Now how about this? The Third Infantry Division are raping nine-year olds in Ramadi. Ready, set, go! That thundering sound outside your window isn't the new IKEA sale, but the great herd of BBC/CNN/Independent/Guardian/New York Times/Le Monde/Sydney Morning Herald/Irish Times/Cork Examiner reporters stampeding to the Sunni Triangle. Whoa, hold up, lads, it's only hypothetical.
But think about it: the merest glimpse of a freaky West Virginia tramp leading an Abu Ghraib inmate around with girlie knickers on his head was enough to prompt calls for Rumsfeld's resignation, and for Ted Kennedy to charge that Saddam's torture chambers were now open "under new management", and for Robert Fisk to be driven into the kind of orgasmic frenzy unseen since his column on how much he enjoyed being beaten up by an Afghan mob: "Just look at the way US army reservist Lynndie England holds the leash of the naked, bearded Iraqi," wrote Fisk. "No sadistic movie could outdo the damage of this image. In September 2001, the planes smashed into the buildings; today, Lynndie smashes to pieces our entire morality with just one tug on the leash."
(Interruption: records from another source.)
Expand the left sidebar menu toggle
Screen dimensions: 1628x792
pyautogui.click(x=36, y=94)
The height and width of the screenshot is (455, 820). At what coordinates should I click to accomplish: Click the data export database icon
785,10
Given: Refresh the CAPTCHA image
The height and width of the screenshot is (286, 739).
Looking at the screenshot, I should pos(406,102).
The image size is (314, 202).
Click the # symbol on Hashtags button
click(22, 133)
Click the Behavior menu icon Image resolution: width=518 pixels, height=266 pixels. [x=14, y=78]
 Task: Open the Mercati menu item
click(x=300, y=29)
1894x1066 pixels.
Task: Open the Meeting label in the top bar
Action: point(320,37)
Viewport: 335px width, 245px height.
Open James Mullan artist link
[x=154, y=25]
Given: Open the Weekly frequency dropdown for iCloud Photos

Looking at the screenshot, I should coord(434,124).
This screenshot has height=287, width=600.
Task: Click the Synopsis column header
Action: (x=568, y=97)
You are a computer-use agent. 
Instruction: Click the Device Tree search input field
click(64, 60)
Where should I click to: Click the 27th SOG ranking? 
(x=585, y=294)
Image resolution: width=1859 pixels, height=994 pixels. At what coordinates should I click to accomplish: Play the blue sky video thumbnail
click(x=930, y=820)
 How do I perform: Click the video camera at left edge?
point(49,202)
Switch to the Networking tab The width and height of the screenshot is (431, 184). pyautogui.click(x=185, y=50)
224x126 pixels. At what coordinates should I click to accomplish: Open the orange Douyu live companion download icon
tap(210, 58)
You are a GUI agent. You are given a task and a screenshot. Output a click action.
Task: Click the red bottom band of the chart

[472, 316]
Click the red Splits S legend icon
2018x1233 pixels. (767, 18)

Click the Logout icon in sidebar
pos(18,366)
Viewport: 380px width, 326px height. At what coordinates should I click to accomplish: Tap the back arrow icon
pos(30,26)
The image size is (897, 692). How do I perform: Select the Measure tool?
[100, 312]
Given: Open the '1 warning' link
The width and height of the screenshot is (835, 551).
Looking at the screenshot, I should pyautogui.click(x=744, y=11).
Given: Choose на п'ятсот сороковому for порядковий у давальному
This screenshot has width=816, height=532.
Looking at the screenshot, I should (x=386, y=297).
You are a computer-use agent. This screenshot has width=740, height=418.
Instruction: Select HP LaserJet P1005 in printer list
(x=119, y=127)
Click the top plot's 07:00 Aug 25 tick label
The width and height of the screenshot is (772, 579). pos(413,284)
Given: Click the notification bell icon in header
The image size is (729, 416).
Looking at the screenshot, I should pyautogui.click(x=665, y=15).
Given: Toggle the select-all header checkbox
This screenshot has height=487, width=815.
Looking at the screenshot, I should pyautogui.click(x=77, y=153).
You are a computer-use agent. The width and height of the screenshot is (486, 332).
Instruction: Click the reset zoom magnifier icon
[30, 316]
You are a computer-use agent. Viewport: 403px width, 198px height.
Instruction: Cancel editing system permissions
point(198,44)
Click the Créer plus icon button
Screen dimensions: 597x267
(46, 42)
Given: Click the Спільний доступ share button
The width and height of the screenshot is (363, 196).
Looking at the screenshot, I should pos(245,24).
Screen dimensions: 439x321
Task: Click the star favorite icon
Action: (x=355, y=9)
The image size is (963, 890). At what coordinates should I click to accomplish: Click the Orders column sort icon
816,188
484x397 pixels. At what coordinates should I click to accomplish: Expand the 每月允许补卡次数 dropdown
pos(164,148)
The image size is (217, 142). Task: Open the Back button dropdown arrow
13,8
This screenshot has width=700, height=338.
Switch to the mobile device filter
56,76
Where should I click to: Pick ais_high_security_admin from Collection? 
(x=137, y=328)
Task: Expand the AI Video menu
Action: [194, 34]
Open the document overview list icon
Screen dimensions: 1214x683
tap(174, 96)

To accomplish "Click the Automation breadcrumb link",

Who's straining at the leash here? Down, boy. But, if Lynndie's smashed to pieces our entire morality with just one tug, Bush's Zionist neocons getting it on with Congolese kindergarteners would have the Independent calling for US expulsion from the UN - no, wait, from Planet Earth: slice it off from Maine to Hawaii and use one of those new Euro-Airbuses to drag it out round the back of Uranus.
But systemic UN child sex in at least 50 per cent of their missions? The transnational morality set can barely stifle their yawns. If you're going to rape prepubescent girls, make sure you're wearing a blue helmet.
And at least the Pentagon put a stop to Abu Ghraib. As a UN official in Congo told the Telegraph yesterday: "The crux of the problem is that if the UN gets bolshie with these governments then they stop providing the UN with troops and staff."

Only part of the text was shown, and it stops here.